━━ Information given ━━

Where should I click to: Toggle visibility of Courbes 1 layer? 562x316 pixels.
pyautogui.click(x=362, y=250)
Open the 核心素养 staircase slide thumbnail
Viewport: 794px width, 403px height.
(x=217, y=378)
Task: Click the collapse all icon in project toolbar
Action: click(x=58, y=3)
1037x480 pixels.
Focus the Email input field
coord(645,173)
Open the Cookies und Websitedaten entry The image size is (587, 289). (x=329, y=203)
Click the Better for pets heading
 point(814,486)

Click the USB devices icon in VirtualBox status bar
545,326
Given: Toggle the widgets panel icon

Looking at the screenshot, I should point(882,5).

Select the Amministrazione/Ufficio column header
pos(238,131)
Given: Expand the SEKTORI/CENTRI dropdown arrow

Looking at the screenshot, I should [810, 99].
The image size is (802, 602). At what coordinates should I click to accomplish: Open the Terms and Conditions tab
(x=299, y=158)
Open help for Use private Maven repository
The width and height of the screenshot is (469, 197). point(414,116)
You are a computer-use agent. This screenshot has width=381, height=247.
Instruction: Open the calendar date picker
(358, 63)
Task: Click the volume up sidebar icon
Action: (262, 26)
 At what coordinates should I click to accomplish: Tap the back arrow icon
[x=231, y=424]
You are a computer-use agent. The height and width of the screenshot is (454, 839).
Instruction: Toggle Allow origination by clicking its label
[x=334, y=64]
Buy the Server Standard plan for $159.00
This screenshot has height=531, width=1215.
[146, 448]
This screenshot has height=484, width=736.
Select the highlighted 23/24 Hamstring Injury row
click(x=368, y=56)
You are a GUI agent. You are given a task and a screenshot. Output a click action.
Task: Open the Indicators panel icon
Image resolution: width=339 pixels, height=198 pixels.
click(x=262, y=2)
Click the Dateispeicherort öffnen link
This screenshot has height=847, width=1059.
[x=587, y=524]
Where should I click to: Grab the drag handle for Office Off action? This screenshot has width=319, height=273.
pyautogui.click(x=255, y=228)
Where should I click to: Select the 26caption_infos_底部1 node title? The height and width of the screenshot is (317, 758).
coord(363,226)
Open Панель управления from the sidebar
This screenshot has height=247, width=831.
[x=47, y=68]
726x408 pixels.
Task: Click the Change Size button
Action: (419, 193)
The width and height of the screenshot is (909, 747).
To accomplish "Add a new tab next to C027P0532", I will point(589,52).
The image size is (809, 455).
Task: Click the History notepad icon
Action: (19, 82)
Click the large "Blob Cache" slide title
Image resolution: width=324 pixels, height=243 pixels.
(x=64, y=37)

━━━

Task brief: Each line above that carries the string "computer" has to be returned.

Reply to the exercise:
You are a computer-use agent. This screenshot has width=381, height=247.
You are a computer-use agent. The height and width of the screenshot is (454, 839).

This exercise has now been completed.